(Dataset items)
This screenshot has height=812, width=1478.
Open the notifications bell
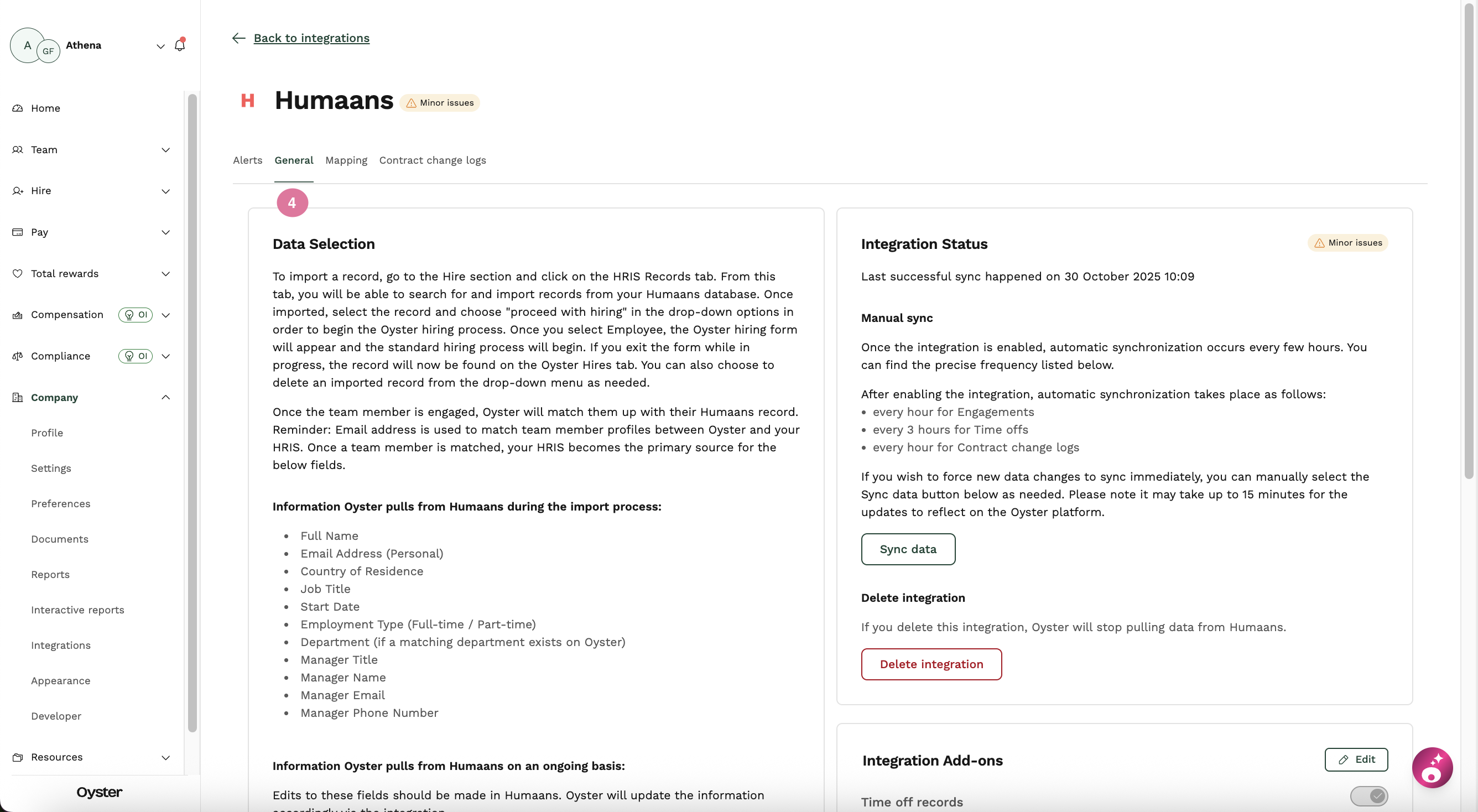pyautogui.click(x=180, y=45)
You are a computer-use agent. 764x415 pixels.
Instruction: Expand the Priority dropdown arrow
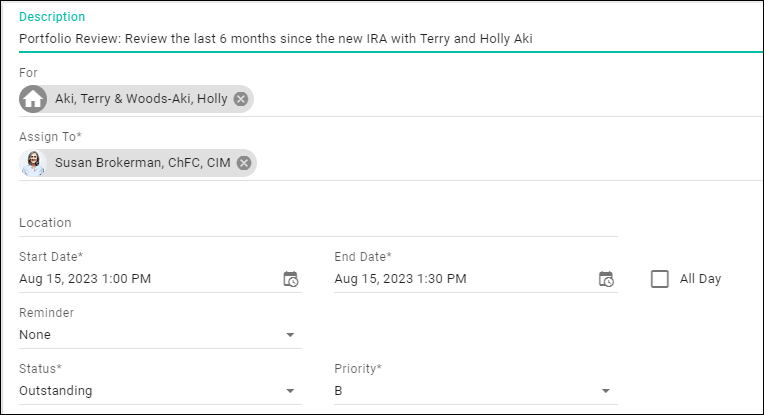(x=606, y=391)
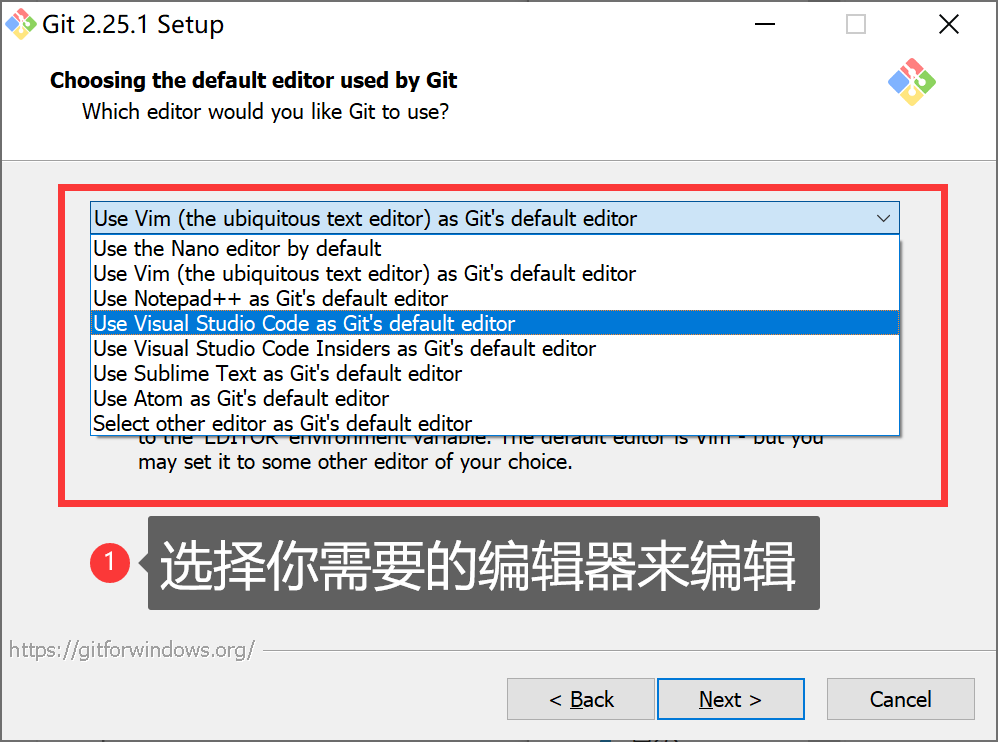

ASSIGNED TASK:
An exact copy is needed of the lines running from the one with "You are a computer-use agent. 764x415 pixels." through the end of the data above, and of those lines only, without pictures.

EXPECTED OUTPUT:
You are a computer-use agent. 764x415 pixels.
Instruction: Expand the Priority dropdown arrow
(x=606, y=391)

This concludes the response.